いつも自分の作品のことしか言及してなかったので、今日は親友の一人から勧められた「山月記」について。

自分の作品「ドキ女」に関して、その親友には割と忌憚なく(文字どおり)意見をもらっておりまして。
「世界観を説明するのに、過不足のない描写で好感」がある一方で、「人物描写が地の文、台詞ふくめて拙い。一稿からの加筆修正品ということもあるが、登場人物の描写、台詞回しは一度ならず読み返しが必要だったり、つっかえる」という、なかなか痛いコメントをいただいています。

苦手な人物描写でもっと深みが欲しいので、参考文献をいくつか挙げてもらったところ、その中に「山月記」(中島 敦)がありました。
私は純文学に苦手意識がありまして、他に「人間失格」(太宰 治)「檸檬」(梶井基次郎)があったんですけど、名だたる文豪に対して「こいつ何が言いたいの」ってレベルで文章が頭に入ってこない。
その中で「山月記」の文体は簡潔にして、しかも人物がありありと目に浮かぶところか脳裏で動くが如く、すんなりと受け入れられたのです。たった十数分で読み切ってしまった、それくらいストンと頭に入ってきました。

科挙に合格するほどの才(これだけでも官僚になれるすごいことなんだけど)がありながら、詩作で身を立てようとして果たせず、結果発狂してしまう、という人物像が序盤の十数行の文章で印象付けられてしまうんです。
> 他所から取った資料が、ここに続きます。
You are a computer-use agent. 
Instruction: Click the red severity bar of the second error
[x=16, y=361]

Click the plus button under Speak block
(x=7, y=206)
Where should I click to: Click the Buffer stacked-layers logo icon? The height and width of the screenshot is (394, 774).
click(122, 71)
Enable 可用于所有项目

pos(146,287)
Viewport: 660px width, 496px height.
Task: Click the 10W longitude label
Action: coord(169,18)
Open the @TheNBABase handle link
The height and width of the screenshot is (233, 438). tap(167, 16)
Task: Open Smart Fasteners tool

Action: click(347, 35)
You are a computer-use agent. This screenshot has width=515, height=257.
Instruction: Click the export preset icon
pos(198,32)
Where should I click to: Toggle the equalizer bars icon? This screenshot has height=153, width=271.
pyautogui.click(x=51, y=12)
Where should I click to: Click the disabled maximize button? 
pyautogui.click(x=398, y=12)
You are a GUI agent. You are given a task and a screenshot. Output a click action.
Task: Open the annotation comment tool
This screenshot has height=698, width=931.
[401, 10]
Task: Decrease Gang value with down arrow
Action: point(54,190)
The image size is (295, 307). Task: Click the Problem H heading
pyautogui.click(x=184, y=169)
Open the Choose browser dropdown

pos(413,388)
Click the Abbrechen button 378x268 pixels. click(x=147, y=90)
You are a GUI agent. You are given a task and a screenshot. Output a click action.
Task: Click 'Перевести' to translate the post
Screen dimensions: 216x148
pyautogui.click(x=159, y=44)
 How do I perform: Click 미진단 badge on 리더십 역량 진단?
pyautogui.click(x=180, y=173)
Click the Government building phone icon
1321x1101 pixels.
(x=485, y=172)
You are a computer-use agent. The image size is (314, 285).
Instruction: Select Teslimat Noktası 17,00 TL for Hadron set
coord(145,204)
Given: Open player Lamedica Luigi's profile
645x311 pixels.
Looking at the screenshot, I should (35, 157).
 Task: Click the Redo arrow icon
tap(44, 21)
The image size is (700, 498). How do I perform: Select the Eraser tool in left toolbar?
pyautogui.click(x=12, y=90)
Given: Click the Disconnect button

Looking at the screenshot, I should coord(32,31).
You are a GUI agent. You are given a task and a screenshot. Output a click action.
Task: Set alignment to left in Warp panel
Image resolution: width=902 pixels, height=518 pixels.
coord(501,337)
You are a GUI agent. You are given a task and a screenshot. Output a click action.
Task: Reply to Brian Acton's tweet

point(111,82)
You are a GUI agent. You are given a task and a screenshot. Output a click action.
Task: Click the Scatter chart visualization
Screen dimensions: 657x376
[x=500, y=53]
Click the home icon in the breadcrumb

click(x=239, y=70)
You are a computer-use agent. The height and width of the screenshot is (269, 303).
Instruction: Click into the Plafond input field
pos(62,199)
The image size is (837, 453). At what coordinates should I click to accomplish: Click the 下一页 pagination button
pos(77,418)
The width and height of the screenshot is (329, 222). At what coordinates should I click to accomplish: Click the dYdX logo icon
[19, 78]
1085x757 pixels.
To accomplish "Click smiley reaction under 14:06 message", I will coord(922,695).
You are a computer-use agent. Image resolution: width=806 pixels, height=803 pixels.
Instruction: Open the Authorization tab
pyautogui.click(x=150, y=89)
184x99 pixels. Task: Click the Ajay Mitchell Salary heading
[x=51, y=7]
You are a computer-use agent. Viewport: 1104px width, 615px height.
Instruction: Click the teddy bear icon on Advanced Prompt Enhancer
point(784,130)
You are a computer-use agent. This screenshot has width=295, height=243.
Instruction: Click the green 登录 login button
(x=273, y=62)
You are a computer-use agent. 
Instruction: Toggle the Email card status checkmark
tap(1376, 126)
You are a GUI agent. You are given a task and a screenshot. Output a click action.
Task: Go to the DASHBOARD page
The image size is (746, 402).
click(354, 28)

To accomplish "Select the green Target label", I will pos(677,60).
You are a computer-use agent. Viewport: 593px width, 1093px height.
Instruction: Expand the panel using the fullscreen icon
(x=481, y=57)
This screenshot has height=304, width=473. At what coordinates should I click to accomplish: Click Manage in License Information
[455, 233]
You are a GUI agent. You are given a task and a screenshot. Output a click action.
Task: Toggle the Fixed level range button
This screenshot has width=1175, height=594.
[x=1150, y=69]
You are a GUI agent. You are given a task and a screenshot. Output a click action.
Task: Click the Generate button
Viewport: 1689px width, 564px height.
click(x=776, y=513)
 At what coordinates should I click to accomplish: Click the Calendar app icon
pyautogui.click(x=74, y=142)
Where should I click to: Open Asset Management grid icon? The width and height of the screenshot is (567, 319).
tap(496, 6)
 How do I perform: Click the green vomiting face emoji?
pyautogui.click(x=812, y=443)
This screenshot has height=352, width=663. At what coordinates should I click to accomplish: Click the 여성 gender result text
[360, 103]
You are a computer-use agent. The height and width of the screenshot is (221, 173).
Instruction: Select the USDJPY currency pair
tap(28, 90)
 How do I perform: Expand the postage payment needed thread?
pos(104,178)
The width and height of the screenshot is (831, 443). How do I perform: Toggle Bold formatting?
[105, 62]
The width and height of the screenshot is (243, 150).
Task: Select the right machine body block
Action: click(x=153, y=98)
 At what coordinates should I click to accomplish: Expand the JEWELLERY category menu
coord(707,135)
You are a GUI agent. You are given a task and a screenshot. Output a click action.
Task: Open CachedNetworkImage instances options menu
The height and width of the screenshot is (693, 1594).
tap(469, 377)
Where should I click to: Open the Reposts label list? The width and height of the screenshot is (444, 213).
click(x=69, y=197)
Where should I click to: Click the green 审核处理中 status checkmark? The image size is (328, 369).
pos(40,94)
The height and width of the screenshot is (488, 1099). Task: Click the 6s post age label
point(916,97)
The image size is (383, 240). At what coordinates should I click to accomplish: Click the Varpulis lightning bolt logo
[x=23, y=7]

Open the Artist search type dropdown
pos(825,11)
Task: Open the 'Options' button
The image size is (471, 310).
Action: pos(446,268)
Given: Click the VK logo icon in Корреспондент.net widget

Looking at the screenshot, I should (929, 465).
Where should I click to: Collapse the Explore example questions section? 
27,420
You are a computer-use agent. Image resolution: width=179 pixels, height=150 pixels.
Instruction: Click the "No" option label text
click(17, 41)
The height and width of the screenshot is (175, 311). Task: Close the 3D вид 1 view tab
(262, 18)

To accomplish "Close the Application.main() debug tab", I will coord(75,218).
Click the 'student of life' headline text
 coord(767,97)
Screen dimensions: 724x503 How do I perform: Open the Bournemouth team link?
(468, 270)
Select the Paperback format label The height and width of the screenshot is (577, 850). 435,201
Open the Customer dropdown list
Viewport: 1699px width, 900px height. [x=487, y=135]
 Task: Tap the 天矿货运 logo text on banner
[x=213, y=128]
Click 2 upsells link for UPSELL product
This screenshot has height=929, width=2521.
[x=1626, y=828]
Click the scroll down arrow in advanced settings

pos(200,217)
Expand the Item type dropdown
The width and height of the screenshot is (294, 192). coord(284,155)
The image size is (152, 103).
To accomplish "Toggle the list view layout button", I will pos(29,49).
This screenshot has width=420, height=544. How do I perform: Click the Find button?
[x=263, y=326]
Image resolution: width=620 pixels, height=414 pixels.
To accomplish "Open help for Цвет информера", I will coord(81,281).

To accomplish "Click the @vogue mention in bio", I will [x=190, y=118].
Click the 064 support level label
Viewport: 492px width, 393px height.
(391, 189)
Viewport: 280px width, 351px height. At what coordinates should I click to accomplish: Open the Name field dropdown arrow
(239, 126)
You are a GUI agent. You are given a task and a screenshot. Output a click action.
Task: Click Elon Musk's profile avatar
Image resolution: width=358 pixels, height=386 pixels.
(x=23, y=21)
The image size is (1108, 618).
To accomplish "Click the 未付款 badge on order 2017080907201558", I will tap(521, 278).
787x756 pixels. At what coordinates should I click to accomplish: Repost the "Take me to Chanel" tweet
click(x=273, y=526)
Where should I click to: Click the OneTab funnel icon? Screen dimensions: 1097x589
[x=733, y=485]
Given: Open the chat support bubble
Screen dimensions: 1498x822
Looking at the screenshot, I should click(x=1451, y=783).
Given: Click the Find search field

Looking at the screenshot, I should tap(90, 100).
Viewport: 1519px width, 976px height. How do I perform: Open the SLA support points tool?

これすごいなって思いました。
「山月記」だけでは飽き足らず、代表作の一つに一緒に上がっていた「李陵」を会社への往復のうちに読み切ってしまいました。
中島 敦の文章は変にねじ曲がっていなくて読みやすい。しかも、いろいろな人物がどんな人となりかを繕わずにありのまま描いているように受け容れられる。すごいことです。

名だたる文豪の文章を「すごい」としか言えない自分があまりにもちっぽけだけど、ようやく一つ手本になるような作家を一人見つけられたのは幸福だと思います。
他にも芥川龍之介とか勧められたんですが、だいぶ前に国語の教科書で読んだ「羅生門」あたりから読み返してみようか、と思った次第です。